## EXERCISE
Would you repeat, exactly as given, the line with "Screen dimensions: 1463x812" and every line after it to the end of the entries?

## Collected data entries
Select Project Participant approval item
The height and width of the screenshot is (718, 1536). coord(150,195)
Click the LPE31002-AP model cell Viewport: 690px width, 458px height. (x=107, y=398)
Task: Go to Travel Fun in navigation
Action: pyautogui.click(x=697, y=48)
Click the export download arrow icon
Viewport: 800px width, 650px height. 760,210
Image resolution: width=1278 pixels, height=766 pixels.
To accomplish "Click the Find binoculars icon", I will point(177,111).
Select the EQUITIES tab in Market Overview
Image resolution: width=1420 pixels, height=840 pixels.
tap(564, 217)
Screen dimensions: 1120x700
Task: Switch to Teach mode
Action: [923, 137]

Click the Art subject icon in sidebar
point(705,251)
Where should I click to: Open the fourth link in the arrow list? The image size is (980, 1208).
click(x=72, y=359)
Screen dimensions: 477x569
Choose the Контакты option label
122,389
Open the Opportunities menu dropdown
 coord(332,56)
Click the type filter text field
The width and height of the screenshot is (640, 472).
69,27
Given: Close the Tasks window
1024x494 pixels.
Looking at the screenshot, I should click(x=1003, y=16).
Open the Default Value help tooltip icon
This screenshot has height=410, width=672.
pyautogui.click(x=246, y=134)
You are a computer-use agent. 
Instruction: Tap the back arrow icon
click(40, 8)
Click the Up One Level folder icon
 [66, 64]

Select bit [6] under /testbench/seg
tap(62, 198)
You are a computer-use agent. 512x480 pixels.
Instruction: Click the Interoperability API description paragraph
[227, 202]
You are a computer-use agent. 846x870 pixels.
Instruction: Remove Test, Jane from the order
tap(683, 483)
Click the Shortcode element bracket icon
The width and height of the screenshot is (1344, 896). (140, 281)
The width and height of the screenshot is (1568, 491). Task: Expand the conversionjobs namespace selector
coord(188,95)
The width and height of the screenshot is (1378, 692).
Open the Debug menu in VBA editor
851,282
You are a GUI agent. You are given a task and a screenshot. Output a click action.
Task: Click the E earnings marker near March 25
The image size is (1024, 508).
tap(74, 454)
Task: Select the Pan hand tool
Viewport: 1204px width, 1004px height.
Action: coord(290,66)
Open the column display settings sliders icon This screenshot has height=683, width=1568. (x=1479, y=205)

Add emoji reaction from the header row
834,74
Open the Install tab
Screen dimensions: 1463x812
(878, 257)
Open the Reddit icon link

## EXERCISE OUTPUT
Screen dimensions: 1463x812
(878, 257)
Open the Reddit icon link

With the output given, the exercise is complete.